Stored data entries

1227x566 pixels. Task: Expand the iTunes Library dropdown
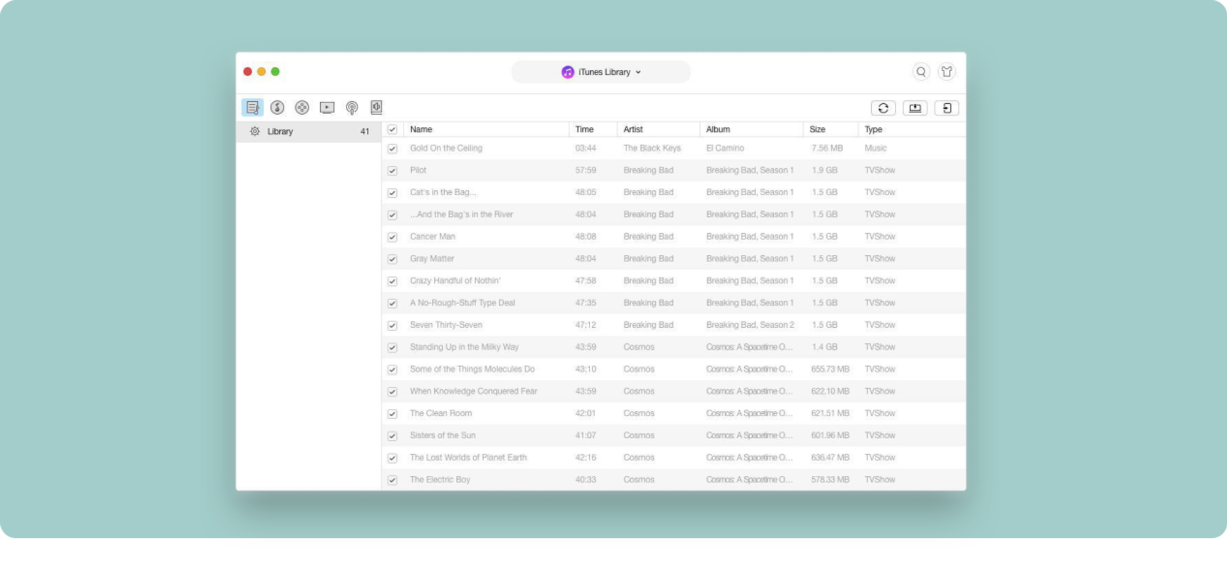tap(601, 72)
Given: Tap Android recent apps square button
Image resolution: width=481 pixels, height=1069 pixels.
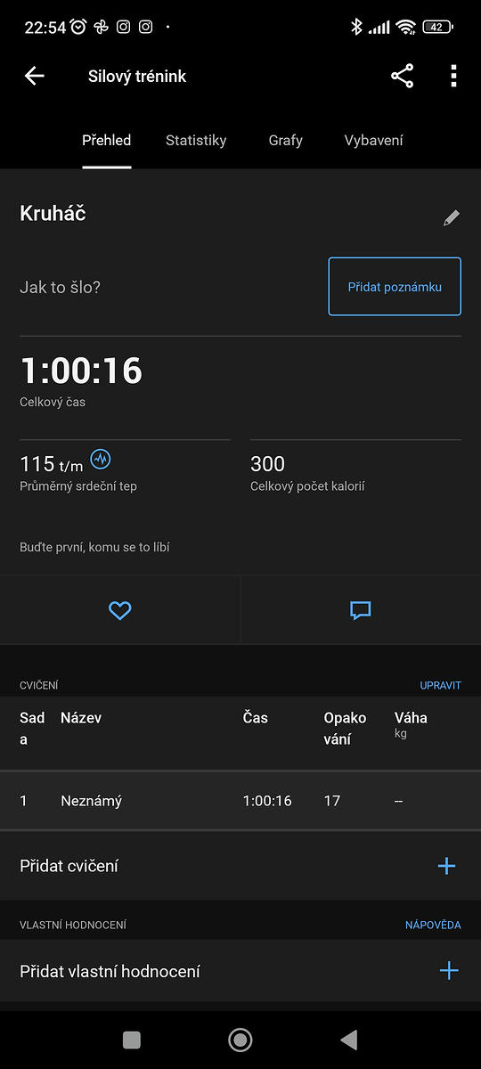Looking at the screenshot, I should (x=132, y=1040).
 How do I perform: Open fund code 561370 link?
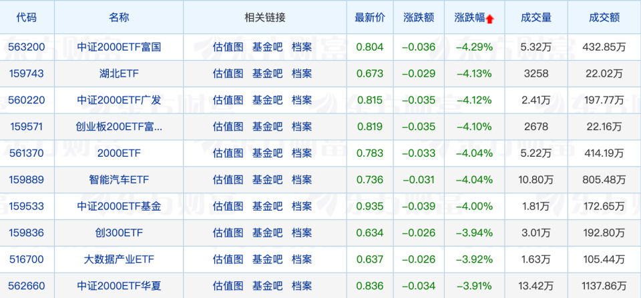click(27, 153)
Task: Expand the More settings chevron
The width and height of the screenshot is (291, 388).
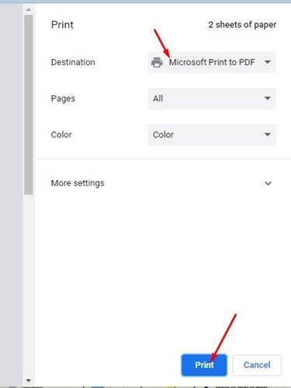Action: 268,183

» PROBLEM:
What is needed is an exact copy of the lines from the one containing "How do I perform: Open" through the last line of the records, with every picture left out.

» REPLY TO THE EXERCISE:
 How do I perform: Open fund code 561370 link?
click(27, 153)
Task: Expand the More settings chevron
The width and height of the screenshot is (291, 388).
Action: 268,183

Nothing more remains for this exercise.